Excerto para leitura:
○ ○ ○

As “novas” guerras americanas: Somália

Um artigo publicado no New York Times explica a maneira como hoje em dia os EUA travam as guerras: o exemplo é aquele da Somália mas, como observado pelos autores do artigo, o mesmo modus operandi é também aplicado em outros lugares. Trata-se da evolução da técnica de intervenção não oficial praticada há décadas.

A guerra americana na Somália começa no ano de 1991, com a Operação Restore Hope, oficialmente uma intervenção das Nações Unidas, de facto uma intervenção de Washington com os relativos aliados. As razões do inicial envolvimento dos EUA podem ser encontradas também (mas não só) no controle das concessões de petróleo: enquanto a Somália não tinha reservas comprovadas de petróleo, poderia haver ouro negro ao largo das costas.

Pouco antes do Presidente Mohamed Siad Barre (pró-EUA) ser derrubado em 1991, quase dois terços do território do País tinham sido “vendidos” como concessões de petróleo para as empresas Conoco, Amoco, Chevron e Phillips.

A Conoco até emprestou o seu complexo corporativo ena capital, Mogadíscio, para funcionar como embaixada dos EUA; e poucos dias antes dos fuzileiros navais desembarcarem, o enviado especial da primeira administração de George W. Bush utilizou a estrutura da companhia petrolifera como seu quartel-general temporário.

Sucessivamente houve intervenções americanas no País para combater o fenómeno da pirataria e, nos últimos tempos (desde 2006), para travar o avanço dos radicais islâmicos.

○ ○ ○

Dados registados:
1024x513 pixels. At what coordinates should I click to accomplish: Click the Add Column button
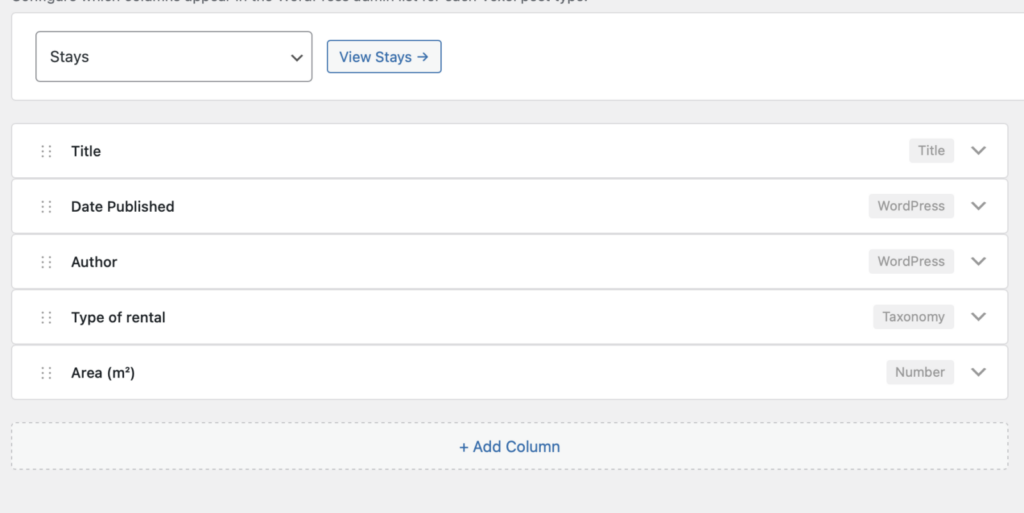[x=509, y=447]
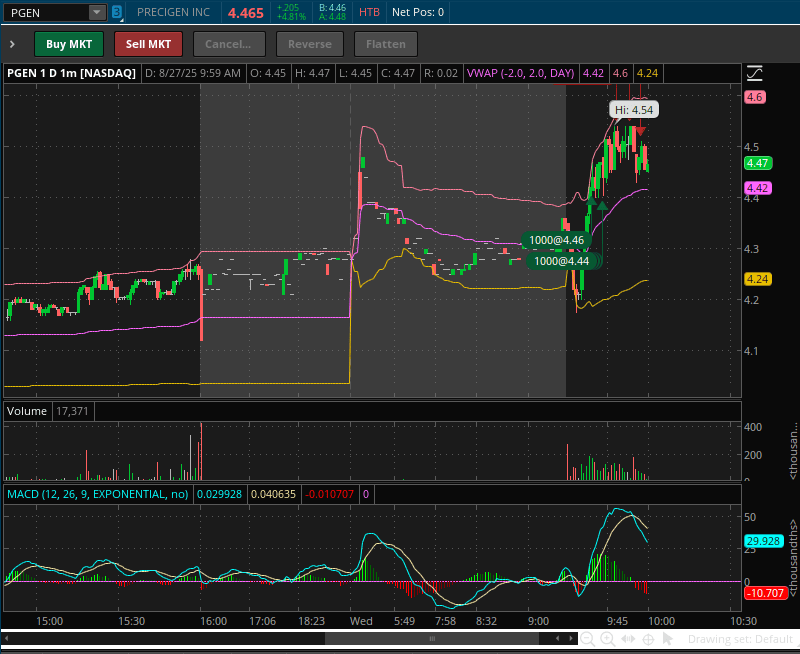
Task: Open the Drawing set: Default selector
Action: click(739, 639)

○ ○ ○

Exercícios a resolver:
1) No texto sobre as guerras americanas na Somália, porque é que o controle das concessões de petróleo podia interessar aos EUA, se o país não tinha reservas comprovadas? Responda em uma a três frases.
2) Dê seguimento ao texto sobre as guerras americanas na Somália a partir do ponto onde ele termina.

Respostas por exercício:
1) Embora a Somália não tivesse reservas comprovadas de petróleo, poderia haver petróleo ao largo das suas costas. Por isso, o controle das concessões de petróleo figura entre as razões do envolvimento inicial dos EUA, ainda que não seja a única.

2)
A situação na Somália neste período foi e ainda é de puro caos, com violência contra os civis, crimes de guerra, até genocídios provocados pelo choque entre os guerrilheiros islâmicos, as tribos dirigidas pelos Senhores da Guerra e as tropas governamentais, aquelas da Etiópia (que decidiu intervir directamente no conflito do País vizinho) e da União Africana.

É neste contexto que os EUA decidiram retirar oficialmente as suas tropas para iniciar uma guerra “diferente”. Como afirma o New York Times:

No último ano, o governo Obama intensificou a guerra clandestina na Somália, utilizando tropas para operações especiais, ataques aéreos, contractors e alianças com empresários privados africanos, numa campanha de escalation contra os militantes islâmicos no País anárquico que tornou-se o Corno de África.

Pois. Não é difícil entender como um País possa tornar-se “anárquico” após 25 anos de intervenções militares vindas do exterior. Mas continuemos.

A Somália é um exemplo daqueles “Estados falidos” que os Estados Unidos estão agora a fazer nascer onde é que passem. A definição de “Estado falhado” é o meio para justificar qualquer intervenção, qualquer envolvimento e esse modelo é aplicável em todo o mundo:

A campanha da Somália é um projecto sobre como fazer a guerra que o Presidente Obama tem abraçado e deixará para o seu sucessor. É um modelo que os Estados Unidos agora usam em todo o Médio Oriente e Norte da África – da Síria à Líbia – apesar de toda a adversão declarada pelo Presidente para colocar as “botas americanas no terreno” em zonas de guerra ao redor do mundo. Só este ano, os Estados Unidos lideraram ataques aéreos em sete Países diferentes e actuaram com Operações Especiais em muitos outros.

Fala-se aqui daquelas guerras que não estão escritas nos livros, aquelas que não precisam de aprovação do Congresso uma vez que têm um impacto (nos Estados Unidos) bastante limitado.

Os meios de comunicação estão praticamente excluídos de tais notícias, não há comunicados oficiais e os jornalistas nem pensas de pôr o nariz em certas questões. O dinheiro vem das contas secretas da CIA, das Forças Especiais ou de algum País amigo dos EUA, como a Arábia Saudita.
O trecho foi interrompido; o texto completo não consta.